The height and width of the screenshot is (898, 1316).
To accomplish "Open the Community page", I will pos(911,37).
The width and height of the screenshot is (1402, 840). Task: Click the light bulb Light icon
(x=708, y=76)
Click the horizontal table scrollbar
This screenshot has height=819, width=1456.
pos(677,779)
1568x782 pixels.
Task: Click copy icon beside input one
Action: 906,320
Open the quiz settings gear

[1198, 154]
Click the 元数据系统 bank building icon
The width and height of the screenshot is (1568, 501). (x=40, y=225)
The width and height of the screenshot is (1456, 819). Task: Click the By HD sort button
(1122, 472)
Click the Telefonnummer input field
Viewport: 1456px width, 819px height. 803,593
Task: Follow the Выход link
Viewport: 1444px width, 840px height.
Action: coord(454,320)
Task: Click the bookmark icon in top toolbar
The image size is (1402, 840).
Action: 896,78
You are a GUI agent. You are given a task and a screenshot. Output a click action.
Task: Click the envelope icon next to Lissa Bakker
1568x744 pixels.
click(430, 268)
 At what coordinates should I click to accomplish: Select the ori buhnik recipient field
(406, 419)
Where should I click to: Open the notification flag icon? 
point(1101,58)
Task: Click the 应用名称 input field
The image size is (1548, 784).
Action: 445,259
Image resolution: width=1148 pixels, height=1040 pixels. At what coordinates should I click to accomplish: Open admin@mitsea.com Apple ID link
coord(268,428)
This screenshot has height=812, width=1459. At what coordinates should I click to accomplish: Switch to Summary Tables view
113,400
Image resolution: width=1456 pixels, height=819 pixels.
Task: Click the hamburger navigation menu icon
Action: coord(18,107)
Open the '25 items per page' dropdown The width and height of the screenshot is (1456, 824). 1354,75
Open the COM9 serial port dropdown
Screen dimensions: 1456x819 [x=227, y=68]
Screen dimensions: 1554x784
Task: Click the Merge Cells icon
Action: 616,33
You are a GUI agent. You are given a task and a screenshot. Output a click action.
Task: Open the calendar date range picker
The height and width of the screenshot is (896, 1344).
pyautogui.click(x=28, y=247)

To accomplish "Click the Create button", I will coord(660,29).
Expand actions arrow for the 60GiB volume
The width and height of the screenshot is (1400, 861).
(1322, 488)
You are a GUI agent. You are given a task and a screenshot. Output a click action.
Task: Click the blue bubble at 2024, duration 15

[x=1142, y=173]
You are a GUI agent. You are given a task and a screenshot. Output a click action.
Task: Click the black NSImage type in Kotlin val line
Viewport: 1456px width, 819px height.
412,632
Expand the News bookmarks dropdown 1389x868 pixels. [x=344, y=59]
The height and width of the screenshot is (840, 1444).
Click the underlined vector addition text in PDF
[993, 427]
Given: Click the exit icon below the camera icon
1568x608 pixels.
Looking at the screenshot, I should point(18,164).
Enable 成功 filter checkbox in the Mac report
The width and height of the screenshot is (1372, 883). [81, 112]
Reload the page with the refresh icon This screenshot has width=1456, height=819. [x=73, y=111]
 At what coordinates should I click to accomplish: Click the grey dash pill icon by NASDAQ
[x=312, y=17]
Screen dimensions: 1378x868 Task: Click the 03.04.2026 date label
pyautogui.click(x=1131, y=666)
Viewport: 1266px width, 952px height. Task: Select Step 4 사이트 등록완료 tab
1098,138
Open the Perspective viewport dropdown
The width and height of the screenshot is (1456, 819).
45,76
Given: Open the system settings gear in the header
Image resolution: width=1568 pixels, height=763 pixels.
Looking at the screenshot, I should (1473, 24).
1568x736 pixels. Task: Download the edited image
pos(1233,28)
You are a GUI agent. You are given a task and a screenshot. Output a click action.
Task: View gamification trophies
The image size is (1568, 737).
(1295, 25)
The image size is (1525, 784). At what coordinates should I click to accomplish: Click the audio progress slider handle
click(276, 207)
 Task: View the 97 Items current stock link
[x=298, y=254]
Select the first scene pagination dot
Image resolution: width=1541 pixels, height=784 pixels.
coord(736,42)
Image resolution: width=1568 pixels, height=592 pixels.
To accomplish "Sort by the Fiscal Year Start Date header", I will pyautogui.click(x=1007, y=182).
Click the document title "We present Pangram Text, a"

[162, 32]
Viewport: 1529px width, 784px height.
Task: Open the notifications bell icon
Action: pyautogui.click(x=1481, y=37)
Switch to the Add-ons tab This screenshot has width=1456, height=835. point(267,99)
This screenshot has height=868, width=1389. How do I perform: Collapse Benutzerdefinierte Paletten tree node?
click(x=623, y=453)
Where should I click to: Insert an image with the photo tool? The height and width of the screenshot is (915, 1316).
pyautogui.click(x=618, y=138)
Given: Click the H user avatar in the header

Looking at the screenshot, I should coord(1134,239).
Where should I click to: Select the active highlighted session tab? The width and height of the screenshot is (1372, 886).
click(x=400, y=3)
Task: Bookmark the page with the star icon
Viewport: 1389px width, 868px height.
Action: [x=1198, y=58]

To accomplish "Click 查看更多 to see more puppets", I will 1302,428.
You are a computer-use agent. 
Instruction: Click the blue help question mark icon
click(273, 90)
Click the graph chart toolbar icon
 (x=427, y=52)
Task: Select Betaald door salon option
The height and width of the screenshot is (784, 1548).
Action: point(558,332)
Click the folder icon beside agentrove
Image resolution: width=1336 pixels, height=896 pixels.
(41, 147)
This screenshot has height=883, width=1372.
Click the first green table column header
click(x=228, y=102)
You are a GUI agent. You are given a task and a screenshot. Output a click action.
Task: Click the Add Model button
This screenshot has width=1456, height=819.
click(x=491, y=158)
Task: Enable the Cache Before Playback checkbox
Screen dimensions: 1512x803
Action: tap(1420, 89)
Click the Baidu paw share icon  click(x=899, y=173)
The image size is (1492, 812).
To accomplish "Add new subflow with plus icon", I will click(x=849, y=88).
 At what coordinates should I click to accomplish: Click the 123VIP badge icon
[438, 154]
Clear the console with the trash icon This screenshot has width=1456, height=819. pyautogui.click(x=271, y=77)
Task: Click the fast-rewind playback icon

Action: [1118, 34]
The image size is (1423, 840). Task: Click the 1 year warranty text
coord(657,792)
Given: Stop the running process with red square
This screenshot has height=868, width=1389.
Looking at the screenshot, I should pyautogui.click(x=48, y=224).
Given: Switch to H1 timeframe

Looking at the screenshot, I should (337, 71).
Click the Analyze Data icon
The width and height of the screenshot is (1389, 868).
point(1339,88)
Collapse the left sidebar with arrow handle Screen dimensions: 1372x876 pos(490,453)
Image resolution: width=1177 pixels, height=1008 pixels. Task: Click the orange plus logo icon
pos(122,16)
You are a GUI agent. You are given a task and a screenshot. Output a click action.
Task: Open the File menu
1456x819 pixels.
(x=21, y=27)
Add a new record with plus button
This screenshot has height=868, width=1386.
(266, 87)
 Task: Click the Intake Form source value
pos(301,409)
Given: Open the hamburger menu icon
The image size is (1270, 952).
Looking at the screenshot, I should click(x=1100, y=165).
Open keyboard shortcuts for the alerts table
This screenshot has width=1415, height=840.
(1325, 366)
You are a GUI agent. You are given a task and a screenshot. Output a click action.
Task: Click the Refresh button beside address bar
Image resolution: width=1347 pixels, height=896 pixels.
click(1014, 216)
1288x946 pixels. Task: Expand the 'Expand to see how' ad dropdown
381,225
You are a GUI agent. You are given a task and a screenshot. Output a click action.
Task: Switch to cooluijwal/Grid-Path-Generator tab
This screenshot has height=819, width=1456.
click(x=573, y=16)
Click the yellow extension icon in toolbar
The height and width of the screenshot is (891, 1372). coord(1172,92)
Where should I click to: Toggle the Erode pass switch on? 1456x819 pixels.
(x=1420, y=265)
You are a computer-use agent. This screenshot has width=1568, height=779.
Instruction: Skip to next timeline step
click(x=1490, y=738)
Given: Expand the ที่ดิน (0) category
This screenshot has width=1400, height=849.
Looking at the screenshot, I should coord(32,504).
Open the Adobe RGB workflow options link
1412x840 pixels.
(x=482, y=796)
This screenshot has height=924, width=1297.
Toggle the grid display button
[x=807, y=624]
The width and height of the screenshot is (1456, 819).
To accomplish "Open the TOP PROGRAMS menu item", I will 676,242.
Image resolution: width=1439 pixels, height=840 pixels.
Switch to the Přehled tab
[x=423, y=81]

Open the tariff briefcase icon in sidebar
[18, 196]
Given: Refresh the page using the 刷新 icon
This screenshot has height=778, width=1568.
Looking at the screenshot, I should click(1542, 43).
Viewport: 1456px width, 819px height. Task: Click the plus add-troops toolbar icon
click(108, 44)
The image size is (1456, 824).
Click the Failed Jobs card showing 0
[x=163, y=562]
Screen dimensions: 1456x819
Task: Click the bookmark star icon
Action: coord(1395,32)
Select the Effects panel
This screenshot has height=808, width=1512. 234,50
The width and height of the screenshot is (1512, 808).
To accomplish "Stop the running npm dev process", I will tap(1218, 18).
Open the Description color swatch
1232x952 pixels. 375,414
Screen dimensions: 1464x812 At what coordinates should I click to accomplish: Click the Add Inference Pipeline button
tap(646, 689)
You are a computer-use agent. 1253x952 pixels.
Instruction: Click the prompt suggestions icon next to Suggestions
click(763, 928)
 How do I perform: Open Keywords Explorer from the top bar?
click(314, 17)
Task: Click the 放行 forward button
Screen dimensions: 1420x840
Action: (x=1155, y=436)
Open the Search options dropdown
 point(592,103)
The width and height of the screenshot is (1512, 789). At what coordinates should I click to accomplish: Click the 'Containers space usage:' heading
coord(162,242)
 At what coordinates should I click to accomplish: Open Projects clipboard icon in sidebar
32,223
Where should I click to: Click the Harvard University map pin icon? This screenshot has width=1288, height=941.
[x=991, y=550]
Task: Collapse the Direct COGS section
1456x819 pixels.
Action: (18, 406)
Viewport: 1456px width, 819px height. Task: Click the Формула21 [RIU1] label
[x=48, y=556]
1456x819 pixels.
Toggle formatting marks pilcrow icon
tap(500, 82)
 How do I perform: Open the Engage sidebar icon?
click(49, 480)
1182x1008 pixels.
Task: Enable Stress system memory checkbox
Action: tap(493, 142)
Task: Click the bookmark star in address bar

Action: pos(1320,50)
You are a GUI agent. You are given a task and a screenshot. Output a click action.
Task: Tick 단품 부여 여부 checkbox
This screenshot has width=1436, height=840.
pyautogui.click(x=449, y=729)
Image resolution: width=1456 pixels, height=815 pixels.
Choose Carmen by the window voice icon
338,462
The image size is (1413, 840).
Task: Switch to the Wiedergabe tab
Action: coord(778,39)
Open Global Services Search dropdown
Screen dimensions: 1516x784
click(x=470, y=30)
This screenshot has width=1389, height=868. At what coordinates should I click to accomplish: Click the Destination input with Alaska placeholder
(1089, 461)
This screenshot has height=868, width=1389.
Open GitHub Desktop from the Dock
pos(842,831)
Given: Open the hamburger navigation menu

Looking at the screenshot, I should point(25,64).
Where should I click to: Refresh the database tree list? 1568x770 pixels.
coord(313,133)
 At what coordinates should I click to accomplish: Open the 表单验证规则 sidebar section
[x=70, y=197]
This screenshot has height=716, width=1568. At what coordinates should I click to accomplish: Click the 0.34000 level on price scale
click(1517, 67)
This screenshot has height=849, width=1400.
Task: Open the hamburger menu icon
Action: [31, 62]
^^^^^^^^
**DIRECTIONS FOR THIS TASK:** Answer with one number only: how many lines above contain the word "computer".

**RESPONSE TO THE TASK:** 3